Data in this exercise →
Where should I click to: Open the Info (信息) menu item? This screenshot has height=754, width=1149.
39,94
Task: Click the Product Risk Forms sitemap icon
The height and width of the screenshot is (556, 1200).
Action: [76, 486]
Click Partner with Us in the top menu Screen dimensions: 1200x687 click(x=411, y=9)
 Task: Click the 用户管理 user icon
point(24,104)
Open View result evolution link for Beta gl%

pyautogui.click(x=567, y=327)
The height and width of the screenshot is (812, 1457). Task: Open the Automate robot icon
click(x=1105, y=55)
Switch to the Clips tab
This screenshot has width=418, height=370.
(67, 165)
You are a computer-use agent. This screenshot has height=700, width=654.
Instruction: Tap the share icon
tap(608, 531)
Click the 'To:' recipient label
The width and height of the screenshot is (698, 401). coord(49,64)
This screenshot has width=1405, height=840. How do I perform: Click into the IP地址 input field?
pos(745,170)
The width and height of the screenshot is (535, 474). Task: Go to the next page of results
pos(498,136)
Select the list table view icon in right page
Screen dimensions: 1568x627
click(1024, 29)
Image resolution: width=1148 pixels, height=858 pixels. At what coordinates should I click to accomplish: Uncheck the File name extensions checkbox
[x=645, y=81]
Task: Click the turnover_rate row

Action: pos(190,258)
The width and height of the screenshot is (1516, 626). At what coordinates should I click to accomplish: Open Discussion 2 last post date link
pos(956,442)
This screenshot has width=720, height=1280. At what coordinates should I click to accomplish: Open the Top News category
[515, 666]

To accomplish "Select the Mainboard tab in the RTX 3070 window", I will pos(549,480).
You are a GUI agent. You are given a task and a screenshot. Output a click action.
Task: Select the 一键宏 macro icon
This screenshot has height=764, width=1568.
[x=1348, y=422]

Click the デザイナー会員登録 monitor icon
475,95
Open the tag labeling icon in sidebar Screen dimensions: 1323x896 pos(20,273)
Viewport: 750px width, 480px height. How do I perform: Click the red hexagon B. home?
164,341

Task →
The lines above from the one containing "Click the 'To:' recipient label" through the one containing "Open the tag" are to be set down exactly, and no others.

Task solution →
Click the 'To:' recipient label
The width and height of the screenshot is (698, 401). coord(49,64)
This screenshot has width=1405, height=840. How do I perform: Click into the IP地址 input field?
pos(745,170)
The width and height of the screenshot is (535, 474). Task: Go to the next page of results
pos(498,136)
Select the list table view icon in right page
Screen dimensions: 1568x627
click(1024, 29)
Image resolution: width=1148 pixels, height=858 pixels. At what coordinates should I click to accomplish: Uncheck the File name extensions checkbox
[x=645, y=81]
Task: Click the turnover_rate row

Action: pos(190,258)
The width and height of the screenshot is (1516, 626). At what coordinates should I click to accomplish: Open Discussion 2 last post date link
pos(956,442)
This screenshot has width=720, height=1280. At what coordinates should I click to accomplish: Open the Top News category
[515, 666]

To accomplish "Select the Mainboard tab in the RTX 3070 window", I will pos(549,480).
You are a GUI agent. You are given a task and a screenshot. Output a click action.
Task: Select the 一键宏 macro icon
This screenshot has height=764, width=1568.
[x=1348, y=422]

Click the デザイナー会員登録 monitor icon
475,95
Open the tag labeling icon in sidebar Screen dimensions: 1323x896 pos(20,273)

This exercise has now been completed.